[Task item]
Where a line below holds the string "green", count it; then give the total without any other words.

Saved entries
══════════════════════════════
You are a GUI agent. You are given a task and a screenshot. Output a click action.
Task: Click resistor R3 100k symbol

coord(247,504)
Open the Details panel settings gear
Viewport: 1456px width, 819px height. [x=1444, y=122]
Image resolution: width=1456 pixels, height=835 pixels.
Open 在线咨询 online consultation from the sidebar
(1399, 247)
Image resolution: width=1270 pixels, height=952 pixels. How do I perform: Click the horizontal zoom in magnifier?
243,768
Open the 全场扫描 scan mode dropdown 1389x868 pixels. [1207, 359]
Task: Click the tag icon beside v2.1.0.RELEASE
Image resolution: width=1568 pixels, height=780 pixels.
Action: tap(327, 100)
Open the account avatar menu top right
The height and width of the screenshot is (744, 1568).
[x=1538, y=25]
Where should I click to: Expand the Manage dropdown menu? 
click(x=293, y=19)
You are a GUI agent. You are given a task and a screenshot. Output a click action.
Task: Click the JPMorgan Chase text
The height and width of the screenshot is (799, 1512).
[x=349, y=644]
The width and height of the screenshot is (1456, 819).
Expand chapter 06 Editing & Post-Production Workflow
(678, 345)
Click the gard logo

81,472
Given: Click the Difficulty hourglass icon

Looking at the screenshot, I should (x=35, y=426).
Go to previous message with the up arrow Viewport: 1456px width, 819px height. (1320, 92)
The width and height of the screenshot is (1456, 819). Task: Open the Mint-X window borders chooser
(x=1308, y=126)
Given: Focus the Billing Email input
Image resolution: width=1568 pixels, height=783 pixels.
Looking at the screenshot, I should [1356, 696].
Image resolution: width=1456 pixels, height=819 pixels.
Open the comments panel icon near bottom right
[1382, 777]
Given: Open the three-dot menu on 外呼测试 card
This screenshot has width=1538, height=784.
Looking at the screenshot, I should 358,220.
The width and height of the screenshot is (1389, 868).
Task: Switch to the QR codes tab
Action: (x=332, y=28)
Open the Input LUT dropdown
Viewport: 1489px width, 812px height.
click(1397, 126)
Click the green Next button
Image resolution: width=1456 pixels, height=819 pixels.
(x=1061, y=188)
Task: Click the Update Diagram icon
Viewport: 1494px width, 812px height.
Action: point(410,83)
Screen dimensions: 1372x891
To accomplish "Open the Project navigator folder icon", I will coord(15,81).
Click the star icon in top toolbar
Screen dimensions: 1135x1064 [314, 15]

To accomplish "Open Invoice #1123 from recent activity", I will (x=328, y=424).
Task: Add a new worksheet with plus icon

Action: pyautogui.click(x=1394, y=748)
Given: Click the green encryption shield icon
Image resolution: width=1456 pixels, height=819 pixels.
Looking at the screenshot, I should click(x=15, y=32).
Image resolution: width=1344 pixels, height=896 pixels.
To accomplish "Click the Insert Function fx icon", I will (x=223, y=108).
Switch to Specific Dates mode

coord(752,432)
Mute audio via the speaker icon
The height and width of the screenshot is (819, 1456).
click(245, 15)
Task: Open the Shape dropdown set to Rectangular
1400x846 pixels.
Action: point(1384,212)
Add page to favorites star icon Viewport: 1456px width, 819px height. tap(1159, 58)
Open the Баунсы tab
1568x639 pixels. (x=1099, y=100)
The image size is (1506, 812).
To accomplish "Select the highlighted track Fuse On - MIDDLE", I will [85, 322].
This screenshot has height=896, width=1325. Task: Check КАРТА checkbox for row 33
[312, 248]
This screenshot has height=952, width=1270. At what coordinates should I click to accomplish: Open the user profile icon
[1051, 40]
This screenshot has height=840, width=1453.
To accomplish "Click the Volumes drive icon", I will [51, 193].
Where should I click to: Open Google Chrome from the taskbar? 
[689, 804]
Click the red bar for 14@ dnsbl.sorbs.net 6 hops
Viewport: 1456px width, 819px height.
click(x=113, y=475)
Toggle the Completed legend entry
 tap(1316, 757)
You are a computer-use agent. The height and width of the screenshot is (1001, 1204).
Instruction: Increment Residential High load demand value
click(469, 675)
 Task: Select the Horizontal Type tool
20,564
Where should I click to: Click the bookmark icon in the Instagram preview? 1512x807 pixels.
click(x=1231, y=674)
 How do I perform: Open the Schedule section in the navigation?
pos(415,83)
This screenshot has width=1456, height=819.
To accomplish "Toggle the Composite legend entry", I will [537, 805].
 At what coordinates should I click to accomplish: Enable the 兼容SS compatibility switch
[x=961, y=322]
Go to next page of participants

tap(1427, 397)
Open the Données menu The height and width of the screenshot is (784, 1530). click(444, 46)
══════════════════════════════
[Solution to the exercise]
2